# Neustart des Programms



## Maddili (19. April 2010)

Hi, 

kann mir bitte jemand sagen, ob es einen Befehl gibt, mit dem ich mein Programm zuerst beende und dann neu aufrufe
Oder auch ein Befehl, um den "Ursprungszustand" herzustellen.

mfg
Maddin

ps:  Was macht System.exit(0)?  Schließt der Befehl nur das Fenster, oder bricht mein Programm hier einfach ab?


----------



## swas (19. April 2010)

Hi,

schaumal hier Java Application and self-restart oder hier Programmneustart.

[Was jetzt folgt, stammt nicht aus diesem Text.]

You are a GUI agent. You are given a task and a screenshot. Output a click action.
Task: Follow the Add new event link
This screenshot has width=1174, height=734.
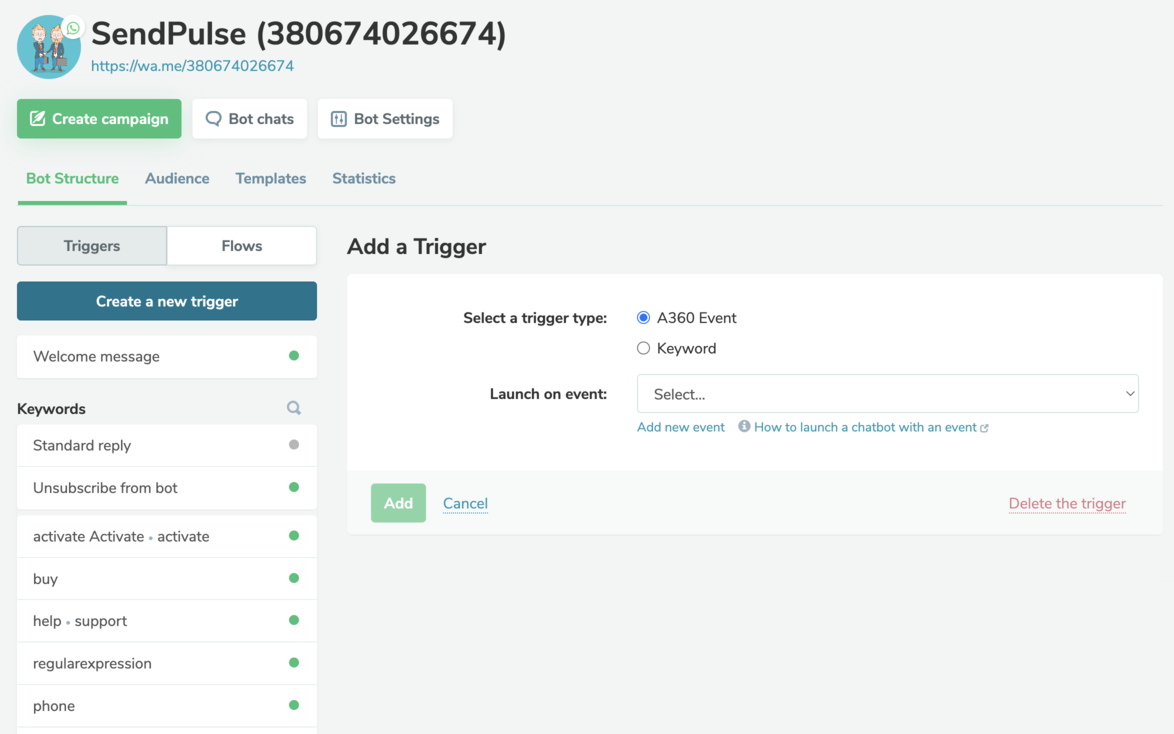[x=681, y=427]
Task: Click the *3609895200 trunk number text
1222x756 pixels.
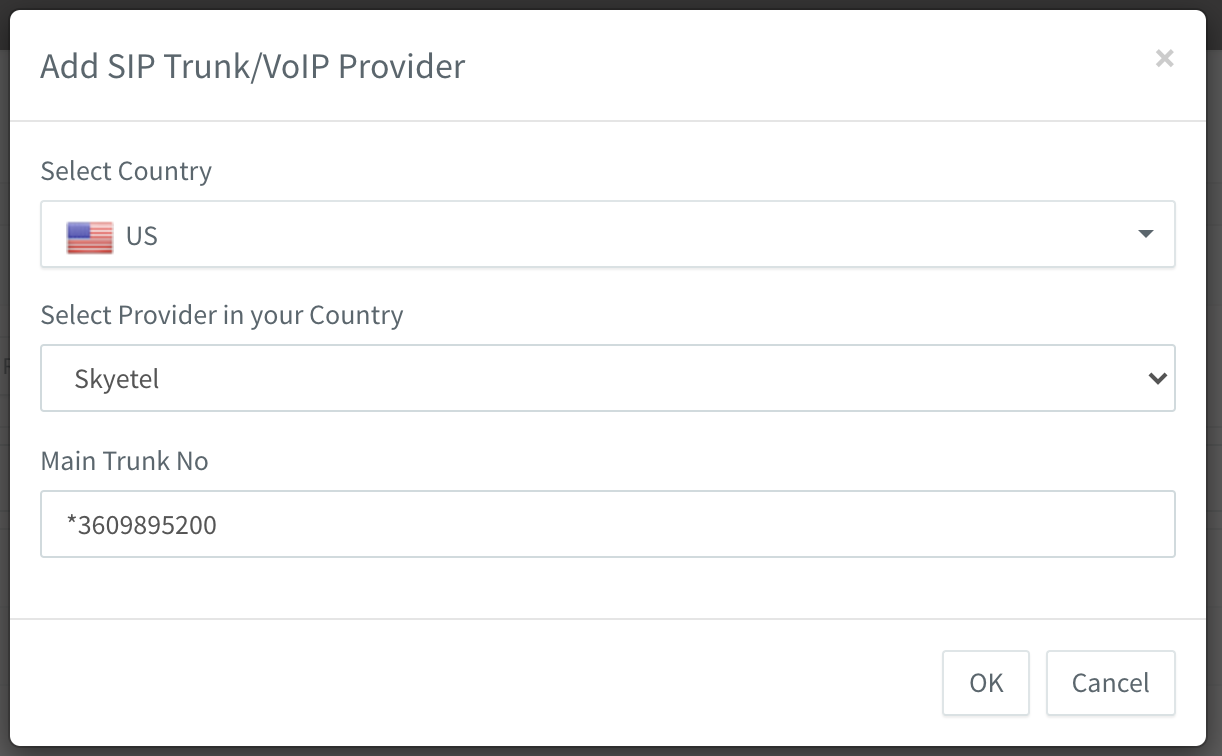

System.ext(0) beendet, soweit ich weiß, die JavaVM direkt d.h. die VM wird einfach gekillt. Vergleichbar mit Stromstecker vom PC ziehen. (Bitte korrigieren falls ich falsch liege.)

mfg,


----------



## mccae (20. April 2010)

Also,

Bei einem gut strukturierten Programm, kann man benutzte Ressourcen entladen sowie alles abbauen und danach nochmals die main(String[]args) Methode aufrufen.

Man sollte jedoch bedenken, dass bei dieser Methode bei jedem Start der Aufrufstack wächst (main ruft main ruft main ruft main).
Deshalb ist dies nicht für all zu viele Aufrufe geeignet.


Eine weitere Methode wäre das Starten in einem seperaten Prozess, wobei die JVM auch nach System.exit(0) nicht herunterfährt, wenn ein Subprocess läuft.

Das heißt, die Parent VM wird erst aufhören, wenn der ChildProcess beendet wurde (Und wiederum auch dessen Childprocesses usw.).


Weiters kann man einen Prozess mit einem Command starten, der diesen ein einem seperaten Prozess ausführt.
Bei dieser Methode muss man für jedes BS eine Version anlegen.
Unter Windows könnte dies "C:\WINXP\system32\cmd.exe /c C:\WINXP\system32\cmd.exe \k java -jar meineJar.jar" sein (Es existiert aber auch die Möglichkeit einen Prozess über rundll32 zu starten).


Die beste Art dieses Problem zu lösen, ist in meinen Augen ein gut sturkturiertes Programm welches nach Abbau der Ressourcen die eigene main Methode aufruft, oder gar den Applikationszustand selbst zurücksetzen kann.

mfg
Martin


----------